Scan the data below. Pull out each line where "Given" occurs.

╭─ Records for the exercise

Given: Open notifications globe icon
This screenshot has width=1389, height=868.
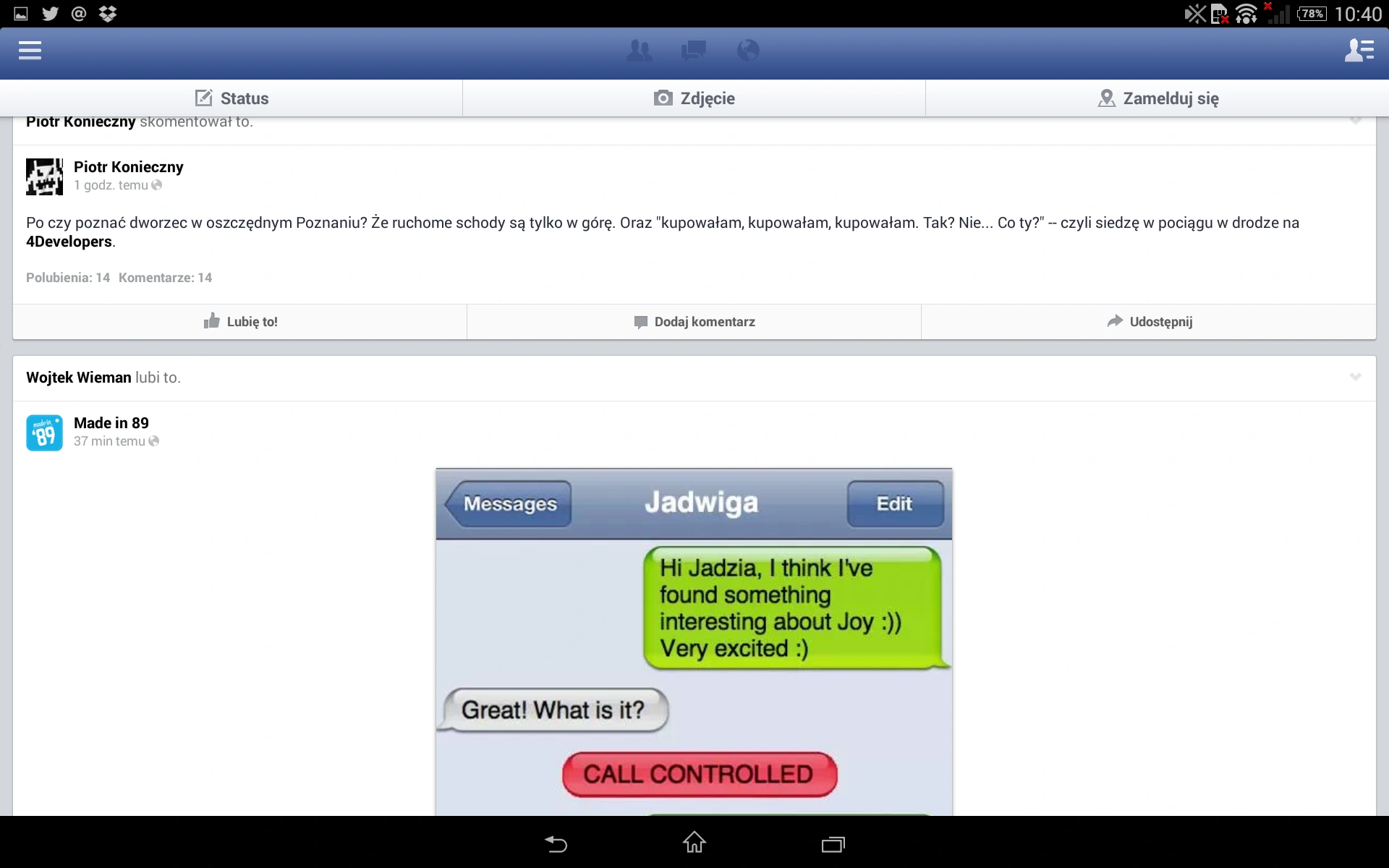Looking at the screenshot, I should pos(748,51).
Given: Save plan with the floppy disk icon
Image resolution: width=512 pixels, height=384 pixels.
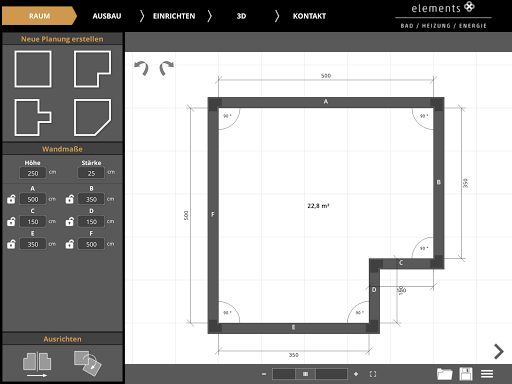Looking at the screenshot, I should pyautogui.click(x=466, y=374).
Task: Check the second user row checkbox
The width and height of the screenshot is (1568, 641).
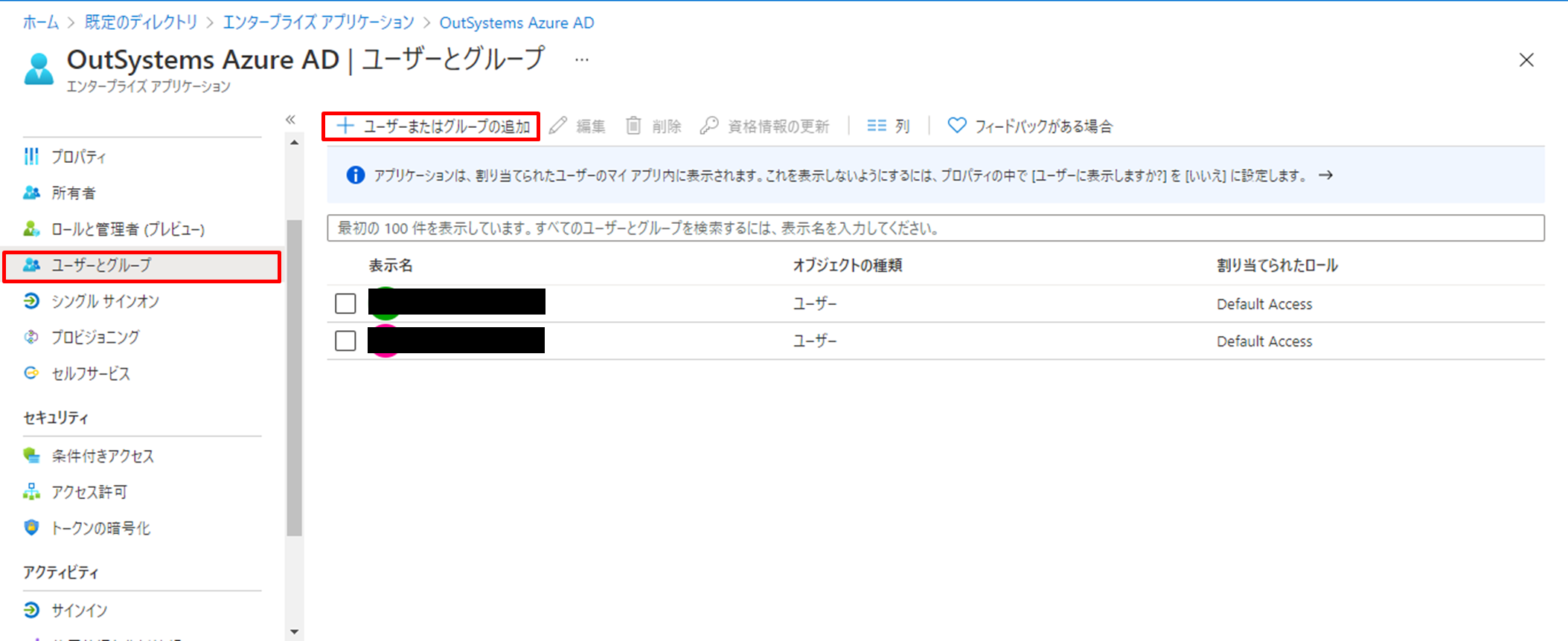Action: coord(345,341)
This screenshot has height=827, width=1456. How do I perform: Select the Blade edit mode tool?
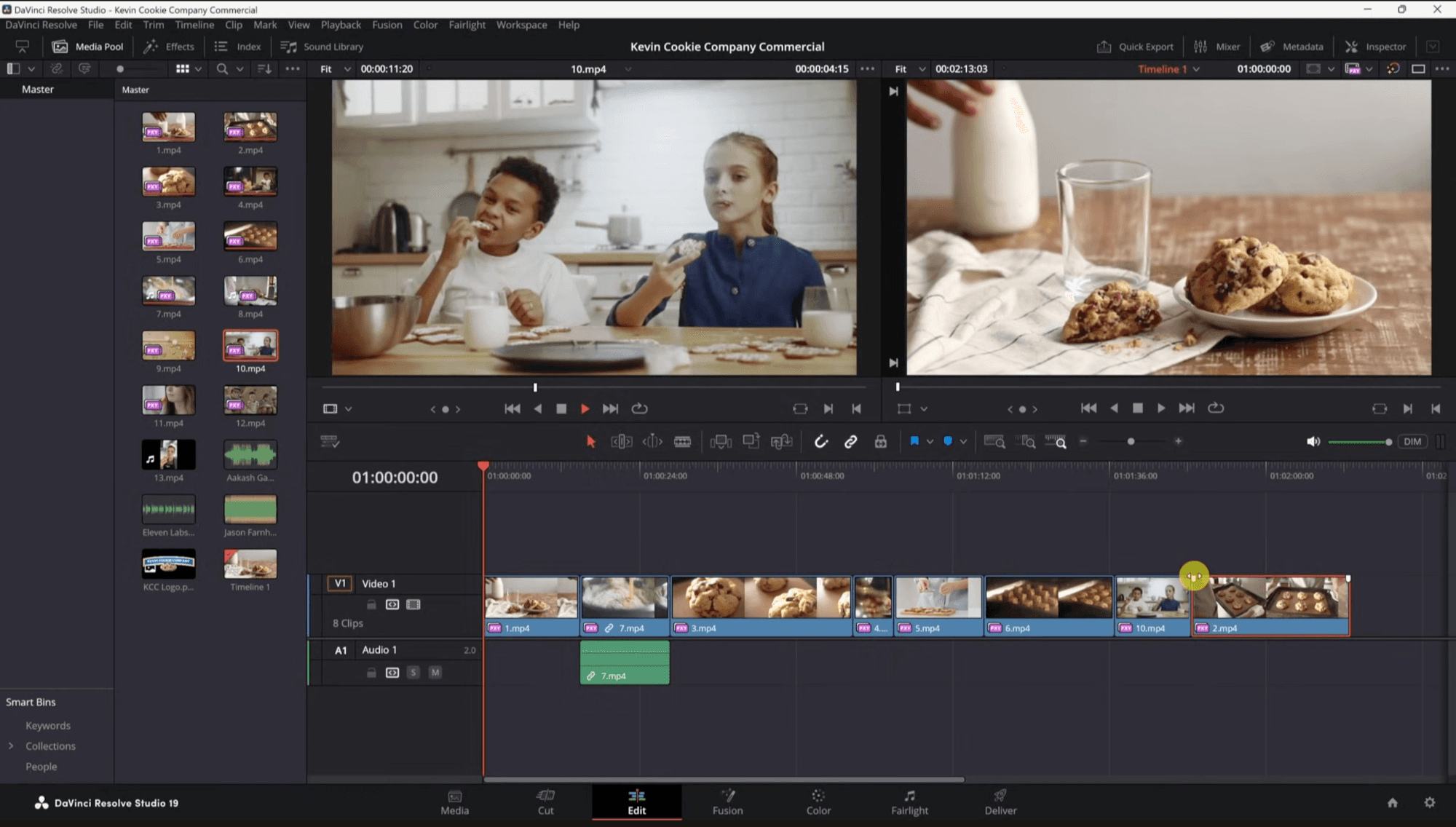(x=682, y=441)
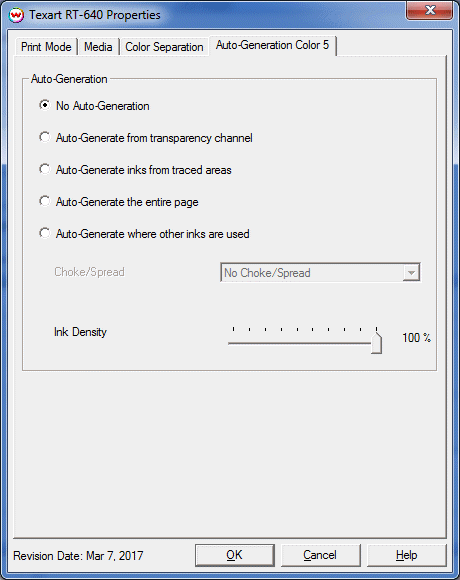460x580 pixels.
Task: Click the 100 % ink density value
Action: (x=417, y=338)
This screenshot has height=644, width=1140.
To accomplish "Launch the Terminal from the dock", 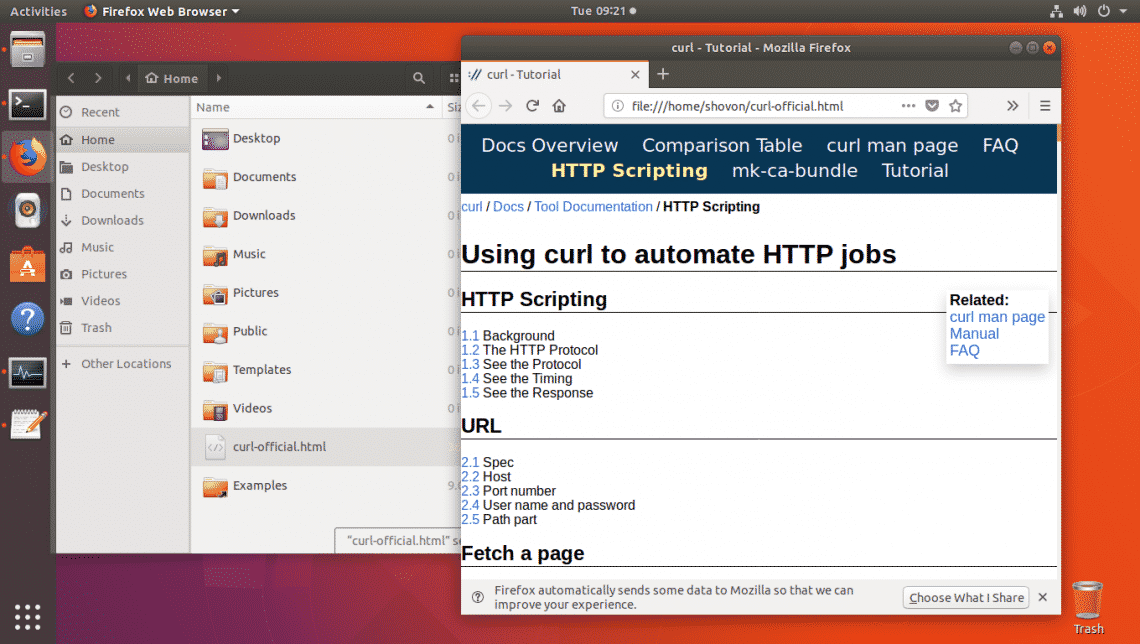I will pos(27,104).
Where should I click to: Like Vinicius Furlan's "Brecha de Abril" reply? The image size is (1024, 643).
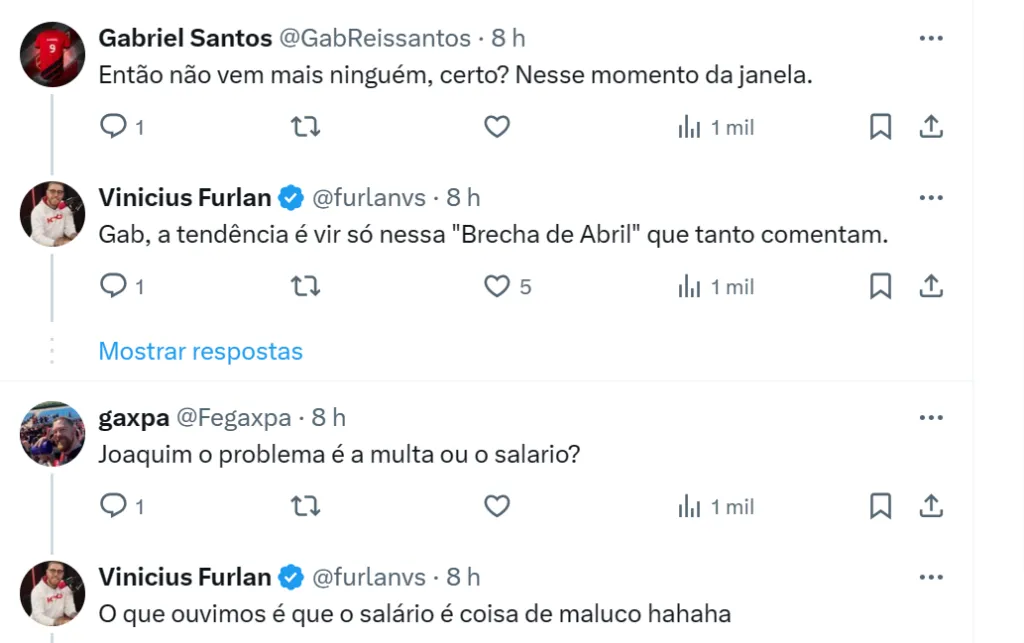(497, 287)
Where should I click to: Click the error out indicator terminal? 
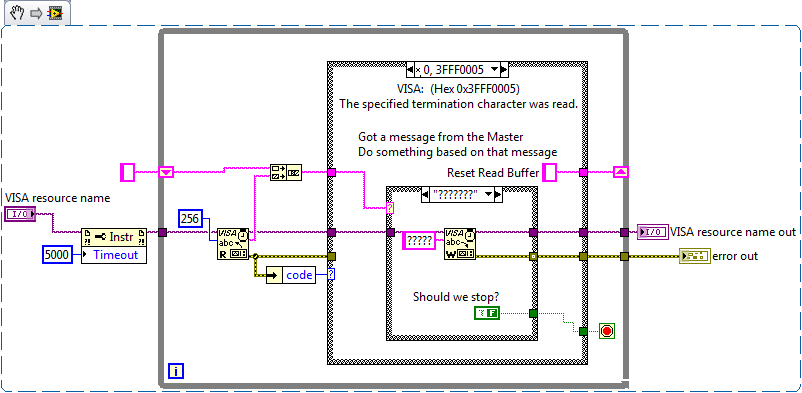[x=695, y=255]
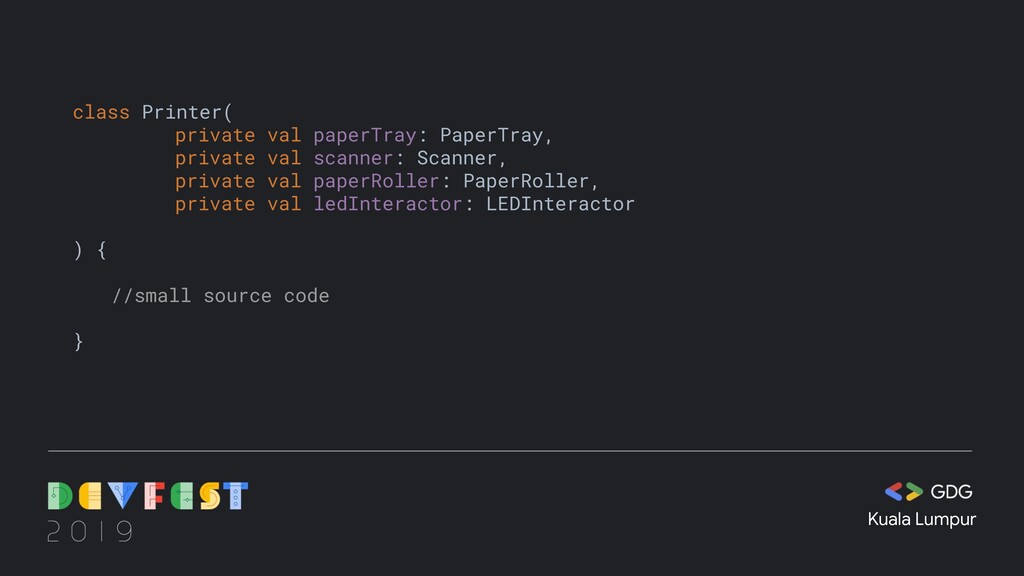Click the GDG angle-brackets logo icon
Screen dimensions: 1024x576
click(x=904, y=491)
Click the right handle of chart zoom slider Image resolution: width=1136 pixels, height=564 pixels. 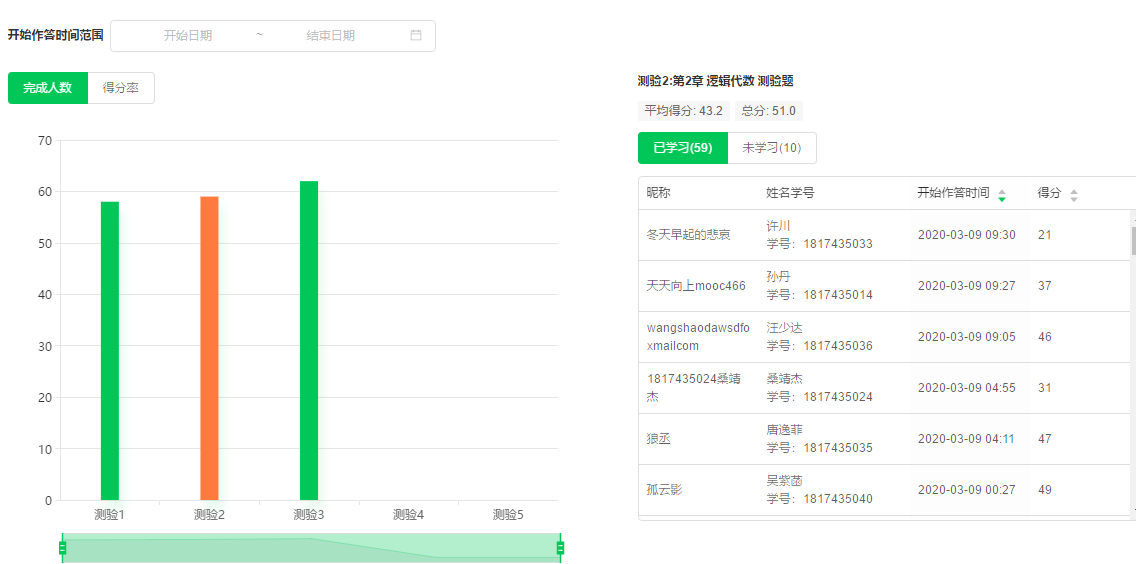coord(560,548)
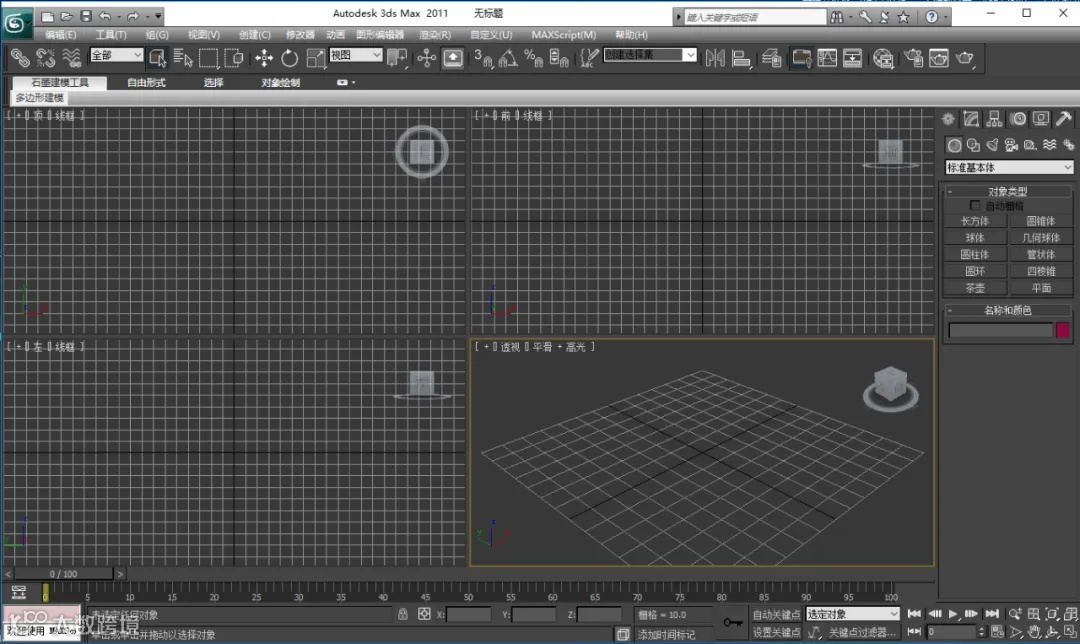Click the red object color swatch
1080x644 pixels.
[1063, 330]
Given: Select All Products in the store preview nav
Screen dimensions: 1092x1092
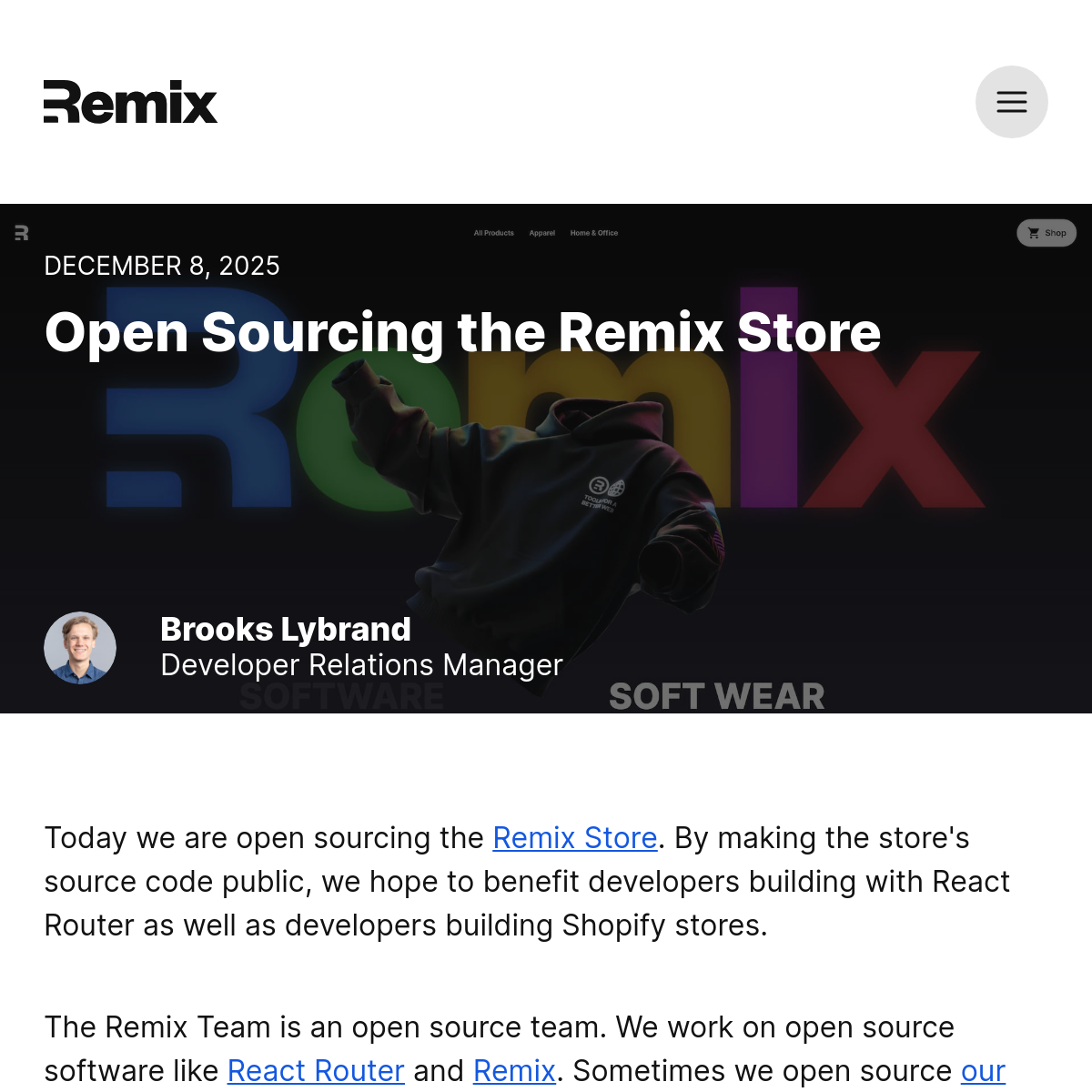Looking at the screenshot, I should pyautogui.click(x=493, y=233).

╰─

▸ **Reply**:
Given: Open notifications globe icon
Given: Save plan with the floppy disk icon
Given: Select All Products in the store preview nav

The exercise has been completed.